Will Travel for Food

Appalachia: The Land and the Larder

Will Travel for Food

Appalachia: The Land and the Larder

Southern Foodways Symposium, Oct. 2-5, Oxford, Miss.

There's something so irresistibly Southern about a collegial meeting that begins each day with poetry invocations and ends each evening in Tennessee whiskey-soaked revels, that pairs scholarly papers about moonshine whiskey or beaten biscuits with a Rick Bragg comedy routine and a Pimento Cheese Invitational, and that serves fresh dairy buttermilk with chunks of savory corn bread for a morning snack and heirloom Appalachian apple varieties in the afternoon. I thoroughly enjoyed myself at this year's Southern Foodways Symposium on the campus of Ole Miss earlier this month and returned home with a new volume of knowledge. (I also returned home thankful that I got all the "hard-drinking Southerner of melancholy Irish descent" business well out of my system before I ever joined this particular group of people!)

For instance, I learned that some longtime moonshine makers were responsible for saving heirloom corn varietals, and that early moonshine runners were the founding patriarchs of modern stock car racing. I delighted in Frank Browning's Appalachian apple revelations, tasting several varieties I'd never seen before, and I can tell you that eating a Golden Delicious apple grown on an Appalachian hillside will teach you everything you need to know about the concept of terroir.

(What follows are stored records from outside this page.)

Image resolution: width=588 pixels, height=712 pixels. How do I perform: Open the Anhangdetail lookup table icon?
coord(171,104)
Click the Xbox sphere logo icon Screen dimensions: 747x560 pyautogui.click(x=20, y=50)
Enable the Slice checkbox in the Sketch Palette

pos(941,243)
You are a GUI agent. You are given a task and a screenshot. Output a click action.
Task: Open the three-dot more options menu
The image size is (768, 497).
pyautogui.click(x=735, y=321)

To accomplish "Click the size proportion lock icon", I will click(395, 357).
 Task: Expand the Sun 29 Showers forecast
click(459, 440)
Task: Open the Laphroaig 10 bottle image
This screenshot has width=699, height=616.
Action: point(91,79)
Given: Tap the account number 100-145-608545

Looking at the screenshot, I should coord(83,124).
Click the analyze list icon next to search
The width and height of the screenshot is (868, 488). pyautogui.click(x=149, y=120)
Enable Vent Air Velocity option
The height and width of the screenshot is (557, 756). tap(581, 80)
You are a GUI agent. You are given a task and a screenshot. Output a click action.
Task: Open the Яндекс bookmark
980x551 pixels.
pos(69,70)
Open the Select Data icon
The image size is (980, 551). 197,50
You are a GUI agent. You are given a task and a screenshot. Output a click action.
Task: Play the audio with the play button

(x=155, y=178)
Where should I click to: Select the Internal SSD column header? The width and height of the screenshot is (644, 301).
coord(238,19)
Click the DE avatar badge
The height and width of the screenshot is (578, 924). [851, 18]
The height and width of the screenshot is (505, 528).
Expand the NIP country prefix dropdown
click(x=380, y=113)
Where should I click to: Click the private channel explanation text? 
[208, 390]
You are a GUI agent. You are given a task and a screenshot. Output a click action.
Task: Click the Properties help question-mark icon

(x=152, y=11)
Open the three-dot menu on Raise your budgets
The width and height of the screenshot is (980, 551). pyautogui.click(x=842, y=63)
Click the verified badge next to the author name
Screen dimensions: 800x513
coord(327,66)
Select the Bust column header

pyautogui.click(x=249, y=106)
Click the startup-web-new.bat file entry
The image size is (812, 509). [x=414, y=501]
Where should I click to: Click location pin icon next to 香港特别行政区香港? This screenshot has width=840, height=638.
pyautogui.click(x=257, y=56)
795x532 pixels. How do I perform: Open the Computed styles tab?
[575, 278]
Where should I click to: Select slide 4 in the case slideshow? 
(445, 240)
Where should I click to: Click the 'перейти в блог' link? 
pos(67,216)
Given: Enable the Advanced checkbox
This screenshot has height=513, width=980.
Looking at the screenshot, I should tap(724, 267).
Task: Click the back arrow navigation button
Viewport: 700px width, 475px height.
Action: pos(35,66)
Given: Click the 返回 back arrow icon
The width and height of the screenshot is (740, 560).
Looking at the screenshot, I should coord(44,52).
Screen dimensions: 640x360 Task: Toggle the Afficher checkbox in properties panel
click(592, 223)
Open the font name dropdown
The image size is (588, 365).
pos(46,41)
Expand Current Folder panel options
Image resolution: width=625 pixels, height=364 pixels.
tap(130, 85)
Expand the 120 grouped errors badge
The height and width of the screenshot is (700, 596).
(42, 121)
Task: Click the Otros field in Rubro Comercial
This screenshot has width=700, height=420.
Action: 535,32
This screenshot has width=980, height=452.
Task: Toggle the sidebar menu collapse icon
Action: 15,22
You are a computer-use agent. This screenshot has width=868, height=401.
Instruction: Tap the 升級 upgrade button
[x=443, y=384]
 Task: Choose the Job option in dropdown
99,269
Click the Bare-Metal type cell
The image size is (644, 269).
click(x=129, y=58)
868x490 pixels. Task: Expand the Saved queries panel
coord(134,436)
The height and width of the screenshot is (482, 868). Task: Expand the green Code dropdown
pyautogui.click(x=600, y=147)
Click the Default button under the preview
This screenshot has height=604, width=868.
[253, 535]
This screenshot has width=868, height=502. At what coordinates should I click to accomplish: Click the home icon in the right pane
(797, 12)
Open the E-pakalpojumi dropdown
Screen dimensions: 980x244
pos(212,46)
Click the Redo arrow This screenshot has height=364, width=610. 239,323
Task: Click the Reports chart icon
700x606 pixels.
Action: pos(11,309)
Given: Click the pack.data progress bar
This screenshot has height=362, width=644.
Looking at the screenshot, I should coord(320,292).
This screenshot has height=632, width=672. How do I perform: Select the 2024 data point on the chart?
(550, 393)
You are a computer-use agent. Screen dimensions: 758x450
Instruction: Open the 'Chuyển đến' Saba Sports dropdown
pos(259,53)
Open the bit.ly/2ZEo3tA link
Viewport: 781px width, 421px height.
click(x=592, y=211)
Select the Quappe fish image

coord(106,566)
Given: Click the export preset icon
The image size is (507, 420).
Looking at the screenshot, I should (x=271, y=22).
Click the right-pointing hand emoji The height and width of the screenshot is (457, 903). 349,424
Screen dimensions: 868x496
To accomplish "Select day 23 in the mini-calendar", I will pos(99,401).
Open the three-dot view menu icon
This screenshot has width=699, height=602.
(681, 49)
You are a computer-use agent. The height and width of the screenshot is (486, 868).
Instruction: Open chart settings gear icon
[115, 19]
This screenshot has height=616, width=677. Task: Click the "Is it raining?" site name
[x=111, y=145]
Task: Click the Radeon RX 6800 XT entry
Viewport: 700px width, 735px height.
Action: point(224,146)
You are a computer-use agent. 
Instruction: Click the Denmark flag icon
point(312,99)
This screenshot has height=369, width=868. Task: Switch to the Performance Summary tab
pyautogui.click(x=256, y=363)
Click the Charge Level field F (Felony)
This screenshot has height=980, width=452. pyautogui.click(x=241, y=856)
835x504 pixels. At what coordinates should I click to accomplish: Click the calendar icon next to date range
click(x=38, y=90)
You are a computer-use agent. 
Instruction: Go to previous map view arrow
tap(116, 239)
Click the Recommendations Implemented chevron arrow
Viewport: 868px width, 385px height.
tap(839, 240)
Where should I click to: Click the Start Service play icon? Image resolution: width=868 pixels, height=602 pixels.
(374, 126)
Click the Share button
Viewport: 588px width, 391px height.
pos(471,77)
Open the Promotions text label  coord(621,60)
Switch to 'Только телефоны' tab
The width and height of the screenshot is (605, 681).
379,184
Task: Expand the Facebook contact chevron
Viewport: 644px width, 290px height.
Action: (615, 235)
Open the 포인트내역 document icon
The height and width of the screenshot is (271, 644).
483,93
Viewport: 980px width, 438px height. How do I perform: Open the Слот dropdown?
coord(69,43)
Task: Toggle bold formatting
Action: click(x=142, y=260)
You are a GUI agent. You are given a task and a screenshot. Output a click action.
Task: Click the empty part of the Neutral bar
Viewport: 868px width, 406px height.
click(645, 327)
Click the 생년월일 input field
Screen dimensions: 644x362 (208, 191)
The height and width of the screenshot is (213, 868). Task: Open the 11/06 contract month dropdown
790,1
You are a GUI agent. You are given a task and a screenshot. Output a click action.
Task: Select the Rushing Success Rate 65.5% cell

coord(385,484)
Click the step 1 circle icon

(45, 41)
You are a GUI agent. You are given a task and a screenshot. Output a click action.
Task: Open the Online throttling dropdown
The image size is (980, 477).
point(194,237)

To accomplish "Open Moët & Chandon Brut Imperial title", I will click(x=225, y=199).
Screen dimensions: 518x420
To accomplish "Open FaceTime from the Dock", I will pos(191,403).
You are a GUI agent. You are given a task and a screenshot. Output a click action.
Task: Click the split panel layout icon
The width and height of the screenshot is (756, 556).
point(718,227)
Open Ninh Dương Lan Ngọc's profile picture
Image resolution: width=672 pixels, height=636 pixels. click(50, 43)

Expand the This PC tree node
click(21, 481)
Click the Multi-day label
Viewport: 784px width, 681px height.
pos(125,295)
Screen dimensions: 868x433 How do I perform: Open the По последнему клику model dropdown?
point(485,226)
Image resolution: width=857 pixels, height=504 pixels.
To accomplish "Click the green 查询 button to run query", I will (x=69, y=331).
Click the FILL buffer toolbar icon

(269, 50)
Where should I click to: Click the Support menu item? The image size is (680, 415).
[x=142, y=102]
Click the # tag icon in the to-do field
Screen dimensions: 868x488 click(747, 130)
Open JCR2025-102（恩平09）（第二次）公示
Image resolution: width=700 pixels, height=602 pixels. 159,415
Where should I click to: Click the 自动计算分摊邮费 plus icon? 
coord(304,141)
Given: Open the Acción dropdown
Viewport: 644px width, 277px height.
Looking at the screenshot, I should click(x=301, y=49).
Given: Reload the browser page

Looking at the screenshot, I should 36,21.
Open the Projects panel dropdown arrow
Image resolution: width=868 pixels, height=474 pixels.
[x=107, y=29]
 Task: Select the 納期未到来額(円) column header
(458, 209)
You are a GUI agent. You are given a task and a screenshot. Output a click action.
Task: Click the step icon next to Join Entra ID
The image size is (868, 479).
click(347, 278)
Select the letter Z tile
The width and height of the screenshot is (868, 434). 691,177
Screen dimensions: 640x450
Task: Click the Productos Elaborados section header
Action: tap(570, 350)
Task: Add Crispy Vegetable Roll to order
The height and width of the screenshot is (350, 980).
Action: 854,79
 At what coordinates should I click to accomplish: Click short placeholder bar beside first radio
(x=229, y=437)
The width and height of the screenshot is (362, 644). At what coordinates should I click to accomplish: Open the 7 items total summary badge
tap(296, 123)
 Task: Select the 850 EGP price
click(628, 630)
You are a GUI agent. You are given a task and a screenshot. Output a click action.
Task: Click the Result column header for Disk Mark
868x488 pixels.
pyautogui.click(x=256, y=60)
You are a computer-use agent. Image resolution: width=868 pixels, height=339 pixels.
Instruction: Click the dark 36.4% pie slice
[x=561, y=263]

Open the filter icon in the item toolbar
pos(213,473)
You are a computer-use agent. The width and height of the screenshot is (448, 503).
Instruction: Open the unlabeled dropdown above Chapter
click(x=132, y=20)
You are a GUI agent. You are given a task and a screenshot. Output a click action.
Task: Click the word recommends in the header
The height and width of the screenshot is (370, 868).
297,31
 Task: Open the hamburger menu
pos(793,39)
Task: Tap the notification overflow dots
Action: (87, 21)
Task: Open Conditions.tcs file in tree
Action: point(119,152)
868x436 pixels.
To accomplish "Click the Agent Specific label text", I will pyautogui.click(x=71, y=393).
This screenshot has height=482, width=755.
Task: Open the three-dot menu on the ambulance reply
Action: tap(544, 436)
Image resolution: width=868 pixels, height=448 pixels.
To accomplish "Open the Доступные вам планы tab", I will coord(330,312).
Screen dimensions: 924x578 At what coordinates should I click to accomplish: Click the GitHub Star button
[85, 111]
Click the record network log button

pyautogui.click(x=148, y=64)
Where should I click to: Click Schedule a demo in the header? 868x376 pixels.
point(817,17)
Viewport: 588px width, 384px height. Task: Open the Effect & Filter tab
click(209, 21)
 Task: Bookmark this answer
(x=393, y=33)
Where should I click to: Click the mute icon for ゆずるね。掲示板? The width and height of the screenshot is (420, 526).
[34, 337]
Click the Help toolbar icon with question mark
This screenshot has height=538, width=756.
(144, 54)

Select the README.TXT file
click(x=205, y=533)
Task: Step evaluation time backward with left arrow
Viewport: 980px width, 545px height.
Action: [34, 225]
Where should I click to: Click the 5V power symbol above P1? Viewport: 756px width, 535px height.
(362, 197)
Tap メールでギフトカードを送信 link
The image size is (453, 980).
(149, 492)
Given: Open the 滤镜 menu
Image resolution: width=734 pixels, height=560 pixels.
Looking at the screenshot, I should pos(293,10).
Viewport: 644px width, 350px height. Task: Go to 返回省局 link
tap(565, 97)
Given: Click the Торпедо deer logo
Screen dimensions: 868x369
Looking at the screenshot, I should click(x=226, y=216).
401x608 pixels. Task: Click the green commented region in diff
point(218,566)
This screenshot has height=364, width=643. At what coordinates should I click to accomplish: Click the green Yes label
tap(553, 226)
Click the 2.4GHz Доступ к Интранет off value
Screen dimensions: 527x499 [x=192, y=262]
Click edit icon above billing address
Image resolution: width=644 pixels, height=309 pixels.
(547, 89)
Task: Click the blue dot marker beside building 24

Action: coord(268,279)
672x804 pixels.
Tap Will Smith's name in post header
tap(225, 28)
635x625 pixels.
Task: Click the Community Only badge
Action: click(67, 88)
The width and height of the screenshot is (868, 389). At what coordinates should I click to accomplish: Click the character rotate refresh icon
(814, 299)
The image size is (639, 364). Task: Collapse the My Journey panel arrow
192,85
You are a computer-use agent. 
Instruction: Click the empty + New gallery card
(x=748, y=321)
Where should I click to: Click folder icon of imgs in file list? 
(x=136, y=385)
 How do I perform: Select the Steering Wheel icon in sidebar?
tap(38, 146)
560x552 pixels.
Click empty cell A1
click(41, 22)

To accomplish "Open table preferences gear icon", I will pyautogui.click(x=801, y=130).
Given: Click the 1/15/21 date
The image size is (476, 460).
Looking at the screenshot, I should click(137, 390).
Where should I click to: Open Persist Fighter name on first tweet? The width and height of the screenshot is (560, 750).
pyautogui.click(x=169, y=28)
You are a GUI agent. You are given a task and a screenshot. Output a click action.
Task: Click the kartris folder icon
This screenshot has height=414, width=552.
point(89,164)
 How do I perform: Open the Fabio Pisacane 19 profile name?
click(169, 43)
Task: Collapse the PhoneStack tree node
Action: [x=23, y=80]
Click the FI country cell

Along with 225 colleagues, I enjoyed one down-home Appalachian meal of shuck beans, deviled eggs, potato salad, cole slaw, fall garden tomatoes, savory corn bread, stack cakes, peanut butter fudge, and blackberry cobbler (prepared by the culinary students of the Mississippi University for Women), followed the next noonday by a more elegant regional repast of green tomato aspic, raspberry marinated quail stuffed with collard greens, and a delicate buttermilk grits custard, with sorghum pecan pie and buttermilk cream Anglaise for dessert (prepared by chef John Fleer of the Inn at Blackberry Farm in Tennessee). The winning concoctions (of more than 300 entries) in the pimento cheese contest were available for tasting at happy hour one day, and dinner the last night was built around a comparison of three distinctive types of Appalachian country hams. The final breakfast was, as always, platter after platter of White Lily biscuits. I came home with an engraved biscuit cutter and a bound copy of the pimento cheese stories. Yes, there were plenty of learning opportunities for all of the senses.

A recurring theme that weekend was one of connections -- to the land, the foods, and the people -- and I returned home feeling very well-connected. From a personal standpoint, it was uplifting to hear esteemed colleagues Ronni Lundy and Fred Sauceman proudly embrace their "hillbilly" heritage in presentations that addressed the issues of food and class. Many of the guests spoke fondly of their memories of the Austin barbecue field trip in the summer of 2002, and it was gratifying to see Austin restaurateur Hoover Alexander take a well-deserved place on the SFA board of directors. Former Chronicle contributor Pableaux Johnson was in attendance, and I was able to reconnect with him over lunch one day. He's now married to his beloved Arianna, who's working for and attending graduate school at Tulane. Pableaux is currently the SFA webmaster and continues to freelance for many publications in New Orleans, as well as national and regional newspapers and magazines. He was pleased to report that the neighborhood coffee shop where he spends many of his workdays has just added free wireless service. God, it was so good to see him.

In the coming year, the Southern Foodways Alliance ambitiously plans to tackle the thorny issue of food and race. There will be a summer field trip for dinner on the grounds of the 12th Street Baptist Church in Birmingham, Ala., and the fall symposium in Oxford. Since bringing the races together at the table is one of the main goals of the organization, 2004 should be a very interesting year.